[Page extract]
[start]
P-TECH is one of the latest efforts to make schooling and learning more connected to the real world. The program is designed specifically to provide STEM education, based on a partnership with a school district, a community college, and a business. IBM was the inaugural partner of the Brooklyn P-TECH pilot in 2011. Since then, other corporate partners in other cities include Cisco, Motorola, and Verizon. What makes P-TECH especially unique is the fact that students spend an extra two years in high school. The K-14 paradigm means that students also have the opportunity to earn an associate in applied science degree along with a high school diploma.  Students also are paired with corporate mentors (physical or virtual pairings).

In a cover story, Time Magazine claims that the P-TECH model, “is very likely a ticket to the middle class.” The New York Times has pointed to P-TECH as “the future of the country’s vocational education.” President Barack Obama has lauded the model and used the Brooklyn school to underscore the importance of funding innovation in U.S. education. Referring to P-TECH in his 2013 State of the Union address, Obama proclaimed: “We need to give every American student opportunities like this.”

Since the initial pilot in Brooklyn and Chicago, cities in Maine, Massachusetts, Missouri, North Carolina, and Tennessee have committed to creating their own version of the P-tech model. All of this attention and the desire to scale provoke an important question. Is the P-Tech model the future of career and technical education?
[end]
[Task data]
[start]
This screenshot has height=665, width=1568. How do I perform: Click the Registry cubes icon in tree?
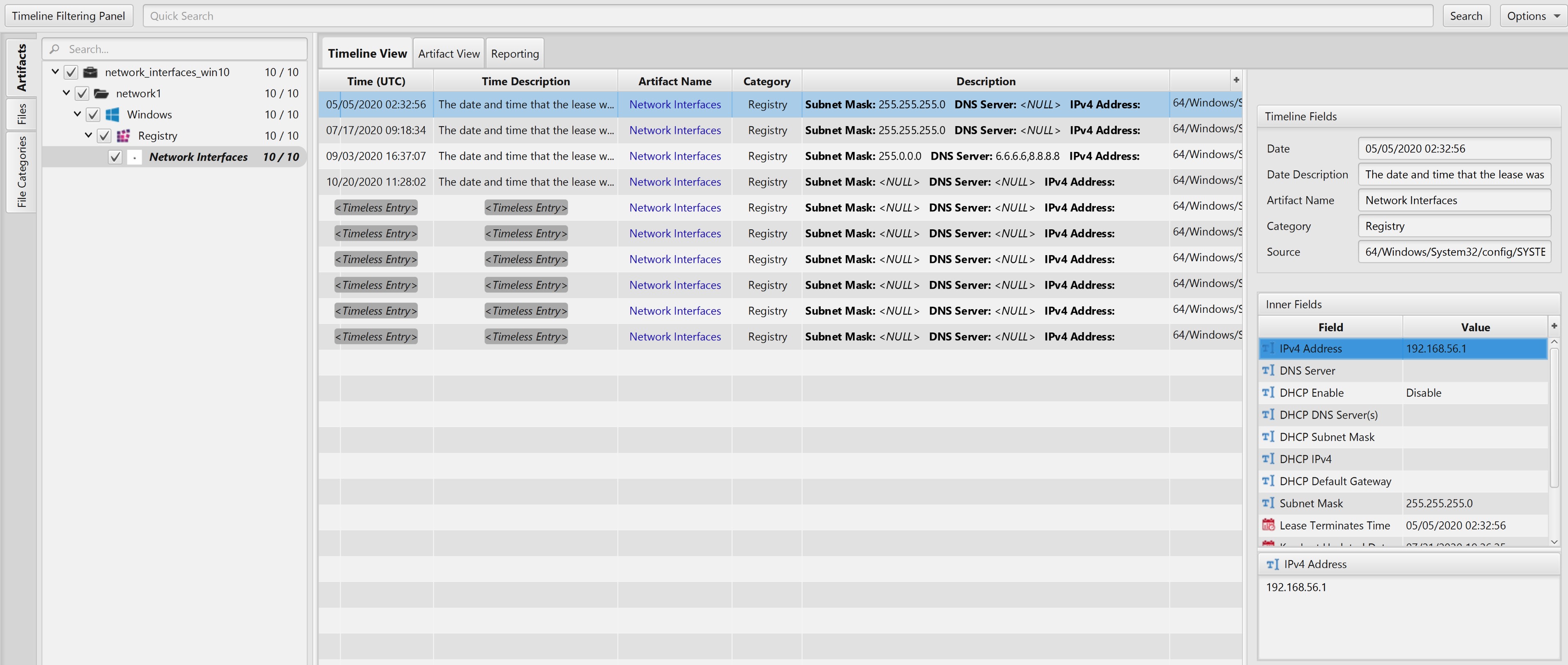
[end]
[start]
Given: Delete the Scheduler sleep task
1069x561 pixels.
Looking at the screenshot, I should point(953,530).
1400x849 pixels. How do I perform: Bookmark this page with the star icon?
[end]
[start]
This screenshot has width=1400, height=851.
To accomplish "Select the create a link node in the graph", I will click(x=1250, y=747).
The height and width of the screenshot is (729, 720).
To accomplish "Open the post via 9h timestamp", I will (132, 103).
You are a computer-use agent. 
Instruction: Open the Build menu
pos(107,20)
[end]
[Required task 1]
According to the P-TECH text, which company was the inaugural partner of the Brooklyn pilot in 2011?
[Required task 2]
Copy out the part of the listing that opens with the line containing "You are a computer-use agent." and closes with the line containing "pos(107,20)", both of those lines included.
The P-TECH text and the listing have no connection to each other.

[Output 1]
IBM

[Output 2]
You are a computer-use agent. 
Instruction: Open the Build menu
pos(107,20)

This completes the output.